> [What is required] Copy the listing word for word, from its first line up to and including the line with "(x=180, y=110)".

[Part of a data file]
══════════════════════════════
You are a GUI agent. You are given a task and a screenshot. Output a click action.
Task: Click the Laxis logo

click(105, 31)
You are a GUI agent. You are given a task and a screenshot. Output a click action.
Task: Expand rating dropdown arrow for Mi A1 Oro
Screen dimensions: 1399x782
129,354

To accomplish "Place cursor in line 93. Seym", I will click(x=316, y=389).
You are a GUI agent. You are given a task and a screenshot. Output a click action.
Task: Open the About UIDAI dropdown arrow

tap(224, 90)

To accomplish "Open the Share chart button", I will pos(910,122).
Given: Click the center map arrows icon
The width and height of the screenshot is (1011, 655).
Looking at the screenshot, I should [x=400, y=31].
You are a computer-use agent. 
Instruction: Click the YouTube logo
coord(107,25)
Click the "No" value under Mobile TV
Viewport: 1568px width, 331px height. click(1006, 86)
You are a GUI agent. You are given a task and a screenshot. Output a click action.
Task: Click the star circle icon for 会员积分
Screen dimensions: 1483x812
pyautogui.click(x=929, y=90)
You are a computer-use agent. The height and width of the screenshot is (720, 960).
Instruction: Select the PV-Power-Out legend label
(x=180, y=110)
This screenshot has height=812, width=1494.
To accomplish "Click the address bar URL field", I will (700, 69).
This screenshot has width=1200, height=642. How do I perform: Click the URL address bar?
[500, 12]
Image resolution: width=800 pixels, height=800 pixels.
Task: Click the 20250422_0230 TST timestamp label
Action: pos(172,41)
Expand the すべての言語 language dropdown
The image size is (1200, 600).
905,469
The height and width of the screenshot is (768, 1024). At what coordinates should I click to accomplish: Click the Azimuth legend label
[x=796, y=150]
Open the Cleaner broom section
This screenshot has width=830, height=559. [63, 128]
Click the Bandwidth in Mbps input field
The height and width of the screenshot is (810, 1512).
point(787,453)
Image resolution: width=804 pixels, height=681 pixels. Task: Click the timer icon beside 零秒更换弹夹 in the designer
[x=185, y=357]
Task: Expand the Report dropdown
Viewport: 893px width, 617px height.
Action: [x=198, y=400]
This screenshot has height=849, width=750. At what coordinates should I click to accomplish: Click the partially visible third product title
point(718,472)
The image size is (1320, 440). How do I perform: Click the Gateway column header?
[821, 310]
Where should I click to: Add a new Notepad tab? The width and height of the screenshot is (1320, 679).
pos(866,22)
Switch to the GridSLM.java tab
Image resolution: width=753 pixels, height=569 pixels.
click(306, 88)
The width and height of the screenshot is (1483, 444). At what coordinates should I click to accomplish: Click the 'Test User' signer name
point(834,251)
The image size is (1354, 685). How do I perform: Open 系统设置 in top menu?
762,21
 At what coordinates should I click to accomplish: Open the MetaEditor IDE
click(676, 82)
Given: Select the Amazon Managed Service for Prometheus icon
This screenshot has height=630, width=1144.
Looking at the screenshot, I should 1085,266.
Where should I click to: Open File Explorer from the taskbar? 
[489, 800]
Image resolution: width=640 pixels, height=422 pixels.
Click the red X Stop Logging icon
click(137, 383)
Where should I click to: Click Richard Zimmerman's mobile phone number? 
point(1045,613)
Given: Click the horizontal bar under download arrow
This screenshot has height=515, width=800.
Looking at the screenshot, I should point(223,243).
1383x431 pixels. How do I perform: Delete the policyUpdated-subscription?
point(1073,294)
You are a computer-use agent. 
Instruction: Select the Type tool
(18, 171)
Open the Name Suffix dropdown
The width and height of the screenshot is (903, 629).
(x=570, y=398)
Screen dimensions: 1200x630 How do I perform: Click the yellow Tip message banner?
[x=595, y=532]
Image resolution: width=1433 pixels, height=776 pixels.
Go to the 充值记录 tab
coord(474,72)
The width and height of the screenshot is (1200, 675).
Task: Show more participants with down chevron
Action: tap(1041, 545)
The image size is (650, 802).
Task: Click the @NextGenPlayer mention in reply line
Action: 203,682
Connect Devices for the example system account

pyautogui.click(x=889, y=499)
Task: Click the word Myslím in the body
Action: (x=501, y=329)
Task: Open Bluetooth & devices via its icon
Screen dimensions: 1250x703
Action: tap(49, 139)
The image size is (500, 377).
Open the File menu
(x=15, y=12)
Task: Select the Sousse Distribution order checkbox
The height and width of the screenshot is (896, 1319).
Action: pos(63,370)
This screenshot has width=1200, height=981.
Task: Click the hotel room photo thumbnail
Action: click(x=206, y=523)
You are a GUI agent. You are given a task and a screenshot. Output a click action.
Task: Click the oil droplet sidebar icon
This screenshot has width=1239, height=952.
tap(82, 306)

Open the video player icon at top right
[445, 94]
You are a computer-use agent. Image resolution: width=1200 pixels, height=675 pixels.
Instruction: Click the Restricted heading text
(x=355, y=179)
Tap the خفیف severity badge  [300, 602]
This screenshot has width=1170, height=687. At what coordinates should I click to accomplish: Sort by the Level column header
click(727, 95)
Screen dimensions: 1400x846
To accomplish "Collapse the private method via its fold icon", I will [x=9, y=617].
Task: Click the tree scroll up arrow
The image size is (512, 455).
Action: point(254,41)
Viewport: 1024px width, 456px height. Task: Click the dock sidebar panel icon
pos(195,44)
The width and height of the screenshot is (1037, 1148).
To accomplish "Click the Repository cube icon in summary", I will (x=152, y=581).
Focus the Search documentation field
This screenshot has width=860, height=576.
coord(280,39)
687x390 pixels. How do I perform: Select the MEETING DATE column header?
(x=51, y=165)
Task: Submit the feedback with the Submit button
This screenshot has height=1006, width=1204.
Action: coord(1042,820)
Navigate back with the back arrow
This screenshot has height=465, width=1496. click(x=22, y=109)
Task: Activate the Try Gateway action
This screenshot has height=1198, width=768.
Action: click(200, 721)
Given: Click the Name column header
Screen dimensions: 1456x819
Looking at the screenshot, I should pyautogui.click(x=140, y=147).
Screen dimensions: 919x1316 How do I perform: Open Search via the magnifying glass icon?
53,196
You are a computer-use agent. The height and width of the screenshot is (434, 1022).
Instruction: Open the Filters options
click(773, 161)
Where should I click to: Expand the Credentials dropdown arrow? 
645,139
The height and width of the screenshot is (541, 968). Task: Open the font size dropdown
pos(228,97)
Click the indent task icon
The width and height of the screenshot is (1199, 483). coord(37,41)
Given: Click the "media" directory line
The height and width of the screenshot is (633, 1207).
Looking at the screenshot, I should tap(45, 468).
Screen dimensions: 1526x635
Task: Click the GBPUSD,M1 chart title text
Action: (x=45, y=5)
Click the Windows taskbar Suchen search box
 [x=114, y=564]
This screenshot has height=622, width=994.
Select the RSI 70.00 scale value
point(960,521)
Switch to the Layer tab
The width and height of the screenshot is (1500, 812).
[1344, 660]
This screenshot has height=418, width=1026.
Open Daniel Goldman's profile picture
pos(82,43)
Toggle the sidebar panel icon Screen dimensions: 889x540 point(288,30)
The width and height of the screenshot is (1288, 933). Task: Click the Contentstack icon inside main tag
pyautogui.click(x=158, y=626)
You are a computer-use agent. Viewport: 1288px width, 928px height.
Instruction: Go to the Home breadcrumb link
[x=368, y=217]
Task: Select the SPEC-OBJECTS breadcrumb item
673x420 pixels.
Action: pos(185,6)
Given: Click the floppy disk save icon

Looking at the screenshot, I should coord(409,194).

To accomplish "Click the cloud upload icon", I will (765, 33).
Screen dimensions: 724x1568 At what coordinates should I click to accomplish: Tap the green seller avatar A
══════════════════════════════
> [Answer to this problem]
You are a GUI agent. You are given a task and a screenshot. Output a click action.
Task: Click the Laxis logo

click(105, 31)
You are a GUI agent. You are given a task and a screenshot. Output a click action.
Task: Expand rating dropdown arrow for Mi A1 Oro
Screen dimensions: 1399x782
129,354

To accomplish "Place cursor in line 93. Seym", I will click(x=316, y=389).
You are a GUI agent. You are given a task and a screenshot. Output a click action.
Task: Open the About UIDAI dropdown arrow

tap(224, 90)

To accomplish "Open the Share chart button", I will pos(910,122).
Given: Click the center map arrows icon
The width and height of the screenshot is (1011, 655).
Looking at the screenshot, I should [x=400, y=31].
You are a computer-use agent. 
Instruction: Click the YouTube logo
coord(107,25)
Click the "No" value under Mobile TV
Viewport: 1568px width, 331px height. click(1006, 86)
You are a GUI agent. You are given a task and a screenshot. Output a click action.
Task: Click the star circle icon for 会员积分
Screen dimensions: 1483x812
pyautogui.click(x=929, y=90)
You are a computer-use agent. The height and width of the screenshot is (720, 960).
Instruction: Select the PV-Power-Out legend label
(x=180, y=110)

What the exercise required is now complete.